CHALLENGE → Rewrite the material below, replacing "GUI agent" with "interface agent" and keeping everything else the same. Leave out the pictures.
══ DATASET RECORDS ══
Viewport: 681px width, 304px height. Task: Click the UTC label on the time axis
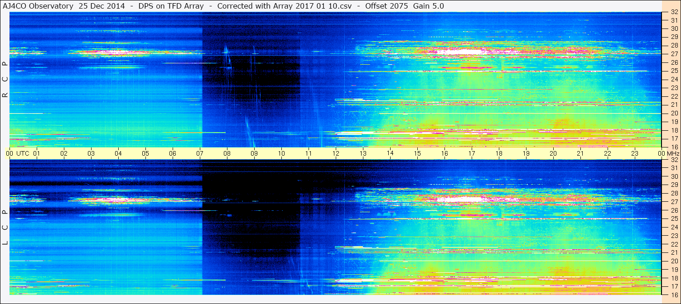pos(23,153)
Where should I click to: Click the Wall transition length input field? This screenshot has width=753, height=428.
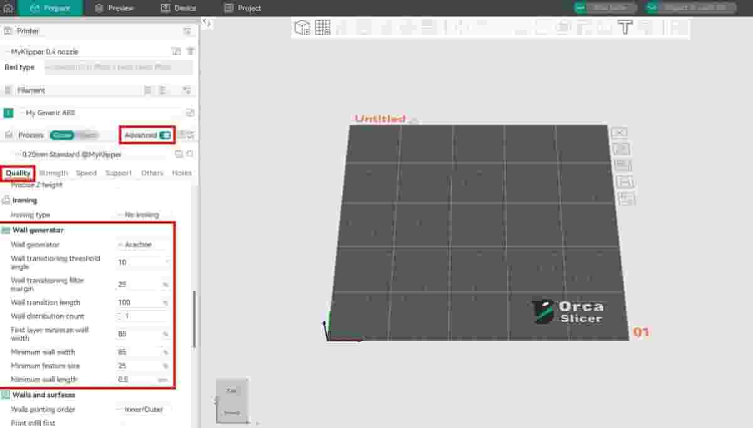tap(138, 303)
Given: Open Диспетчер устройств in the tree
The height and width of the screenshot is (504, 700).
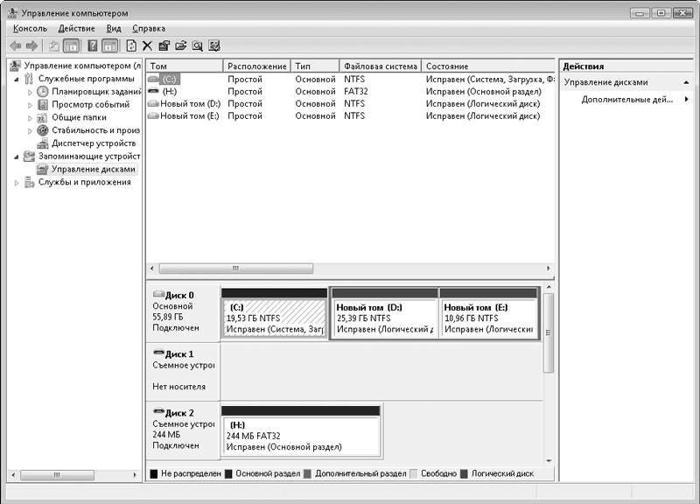Looking at the screenshot, I should pos(93,143).
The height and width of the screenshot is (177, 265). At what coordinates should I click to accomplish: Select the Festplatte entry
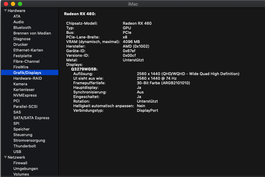(23, 56)
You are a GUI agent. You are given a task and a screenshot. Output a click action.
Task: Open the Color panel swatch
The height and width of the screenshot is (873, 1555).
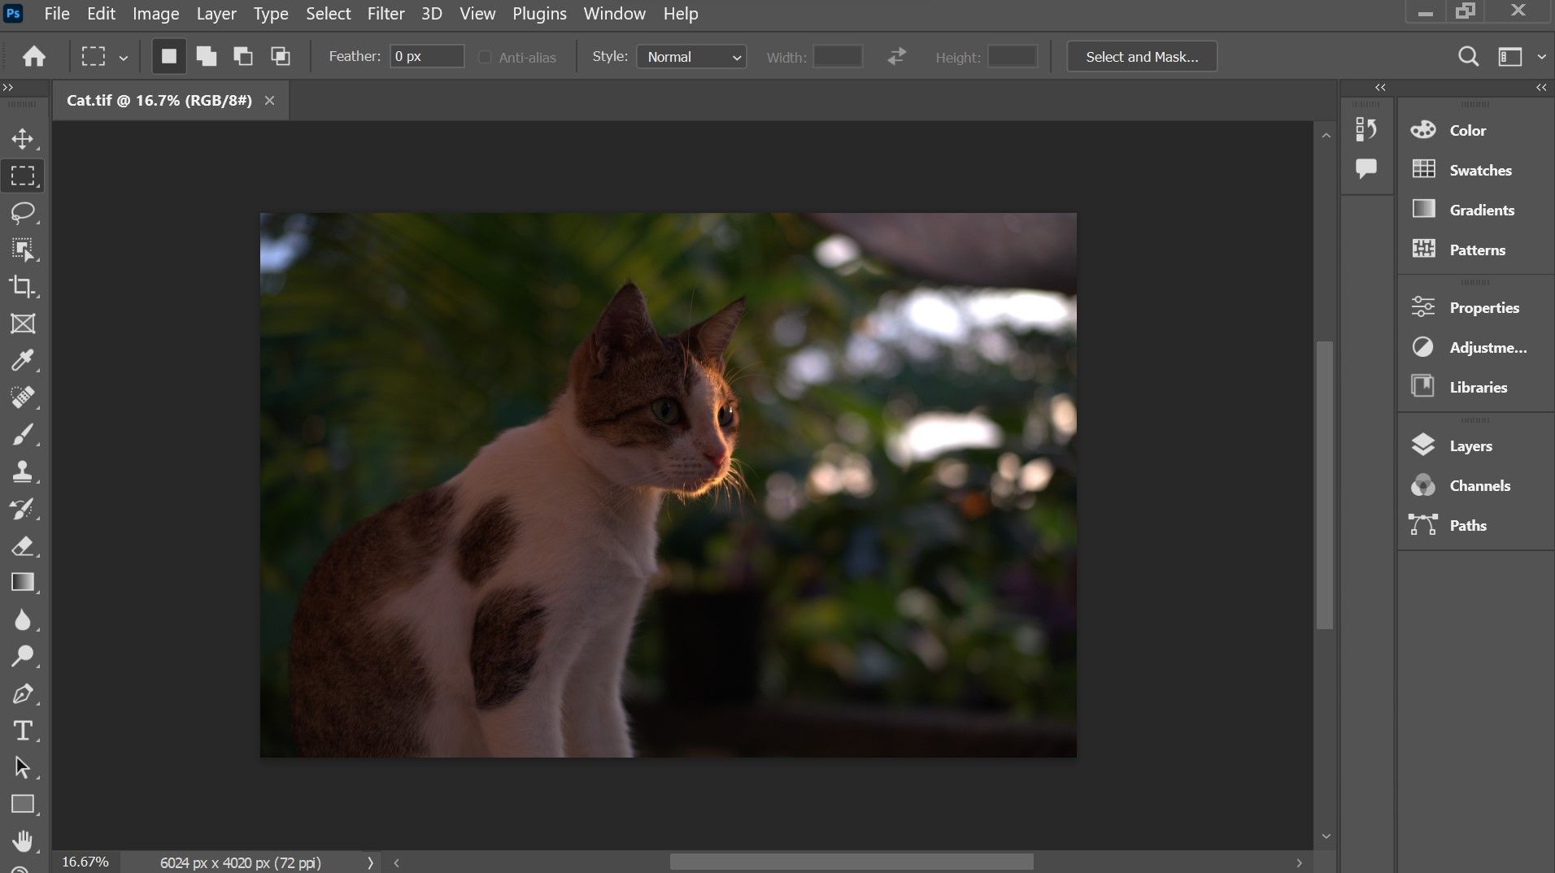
═══
FULL SOLUTION →
Viewport: 681px width, 304px height. Task: Click the UTC label on the time axis
pos(23,153)
Where should I click to: Click the Wall transition length input field? This screenshot has width=753, height=428.
tap(138, 303)
Given: Open Диспетчер устройств in the tree
The height and width of the screenshot is (504, 700).
Looking at the screenshot, I should pos(93,143).
The height and width of the screenshot is (177, 265). At what coordinates should I click to accomplish: Select the Festplatte entry
(23, 56)
You are a interface agent. You are given a task and a screenshot. Output a click action.
Task: Open the Color panel swatch
The height and width of the screenshot is (873, 1555).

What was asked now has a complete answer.